_Data for analysis_:
# # # # #

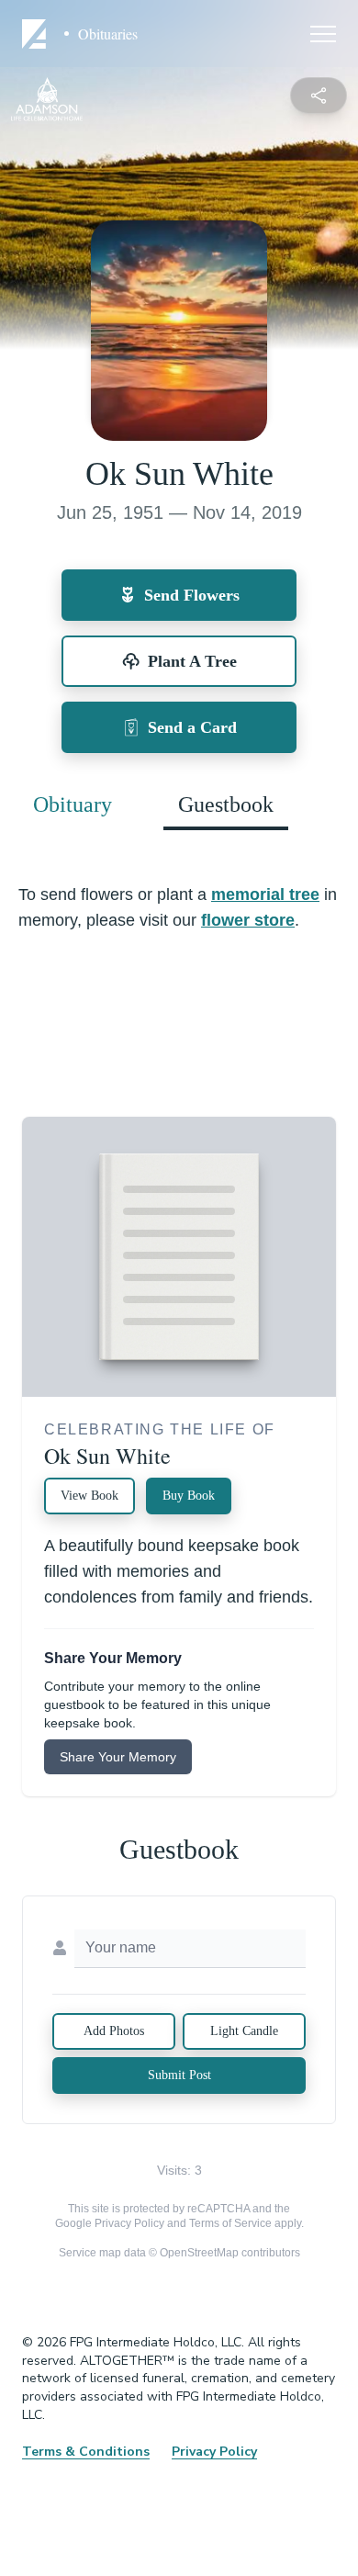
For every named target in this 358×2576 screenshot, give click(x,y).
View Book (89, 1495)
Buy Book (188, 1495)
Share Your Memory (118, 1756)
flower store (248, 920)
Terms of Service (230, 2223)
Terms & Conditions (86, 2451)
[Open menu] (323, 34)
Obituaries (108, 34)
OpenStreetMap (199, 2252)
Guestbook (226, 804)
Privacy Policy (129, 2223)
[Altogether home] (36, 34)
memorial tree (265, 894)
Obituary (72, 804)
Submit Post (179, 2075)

# # # # #

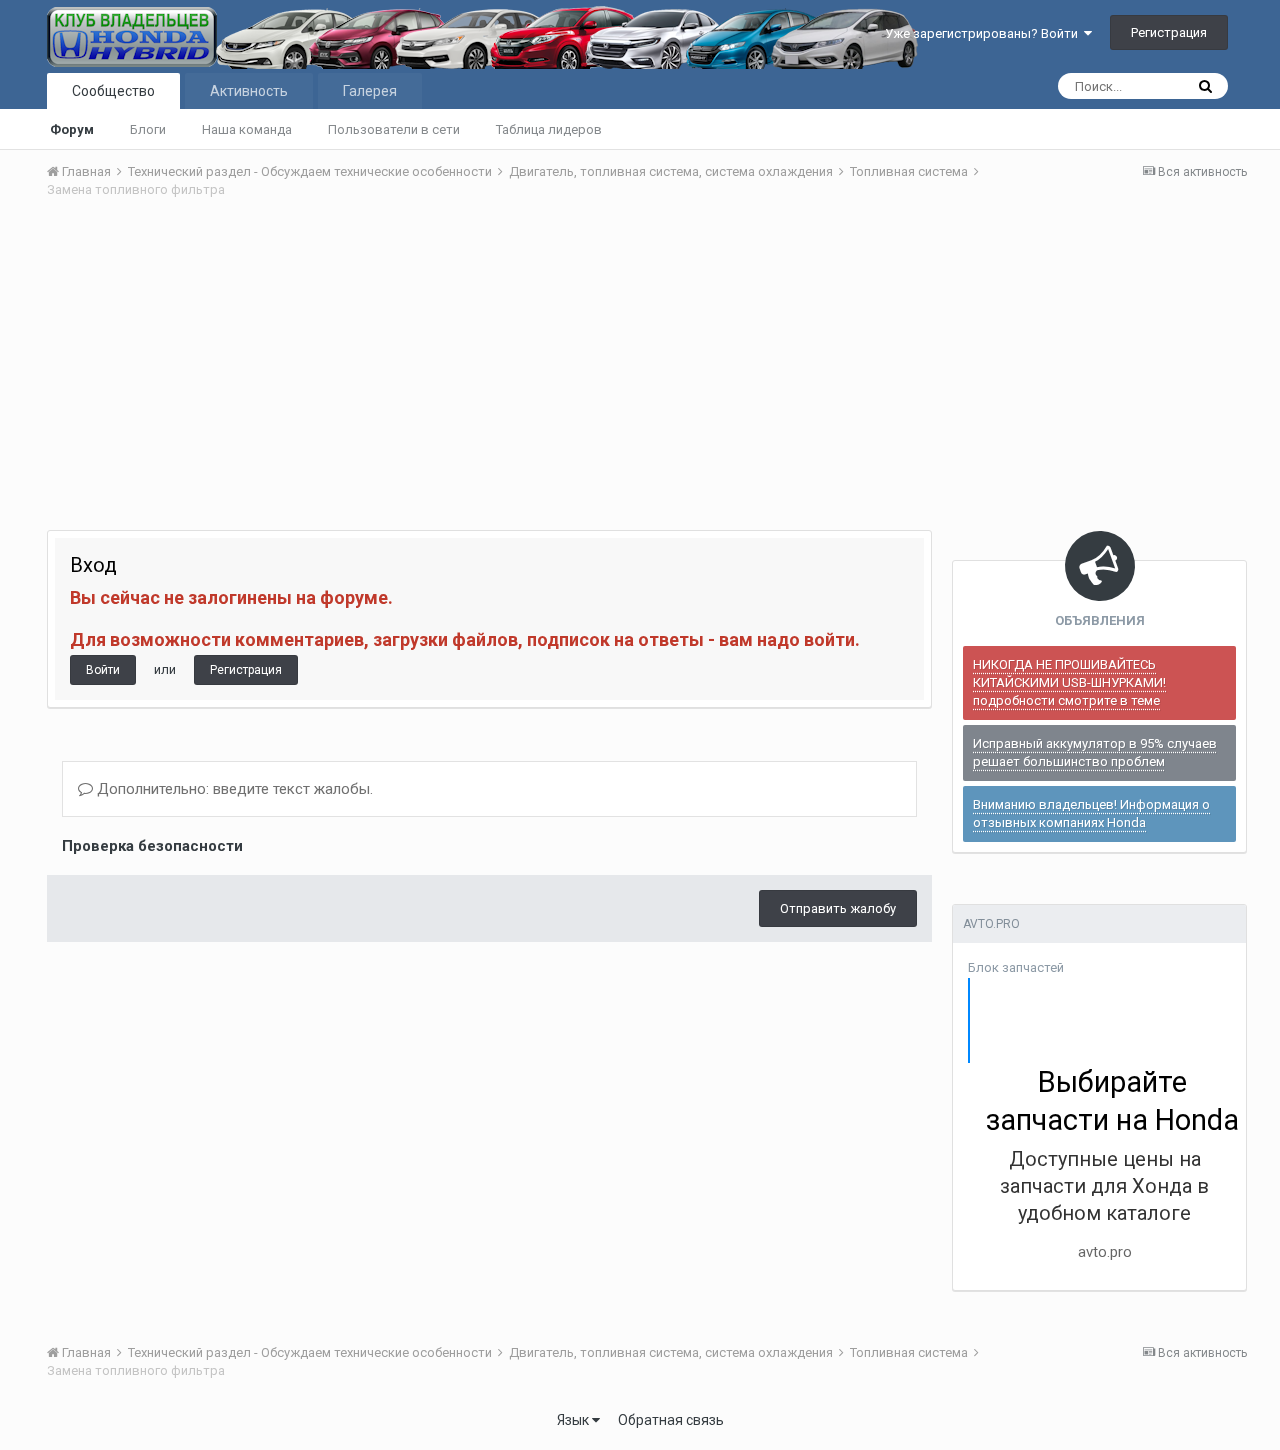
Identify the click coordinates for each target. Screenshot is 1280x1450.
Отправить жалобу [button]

# # # # #

_Required action_: The response must hold only the lines above from the line with "flower store (248, 920)" through the line with "Submit Post (179, 2075)", each copied exactly, both ends kept.

_Exercise output_:
flower store (248, 920)
Terms of Service (230, 2223)
Terms & Conditions (86, 2451)
[Open menu] (323, 34)
Obituaries (108, 34)
OpenStreetMap (199, 2252)
Guestbook (226, 804)
Privacy Policy (129, 2223)
[Altogether home] (36, 34)
memorial tree (265, 894)
Obituary (72, 804)
Submit Post (179, 2075)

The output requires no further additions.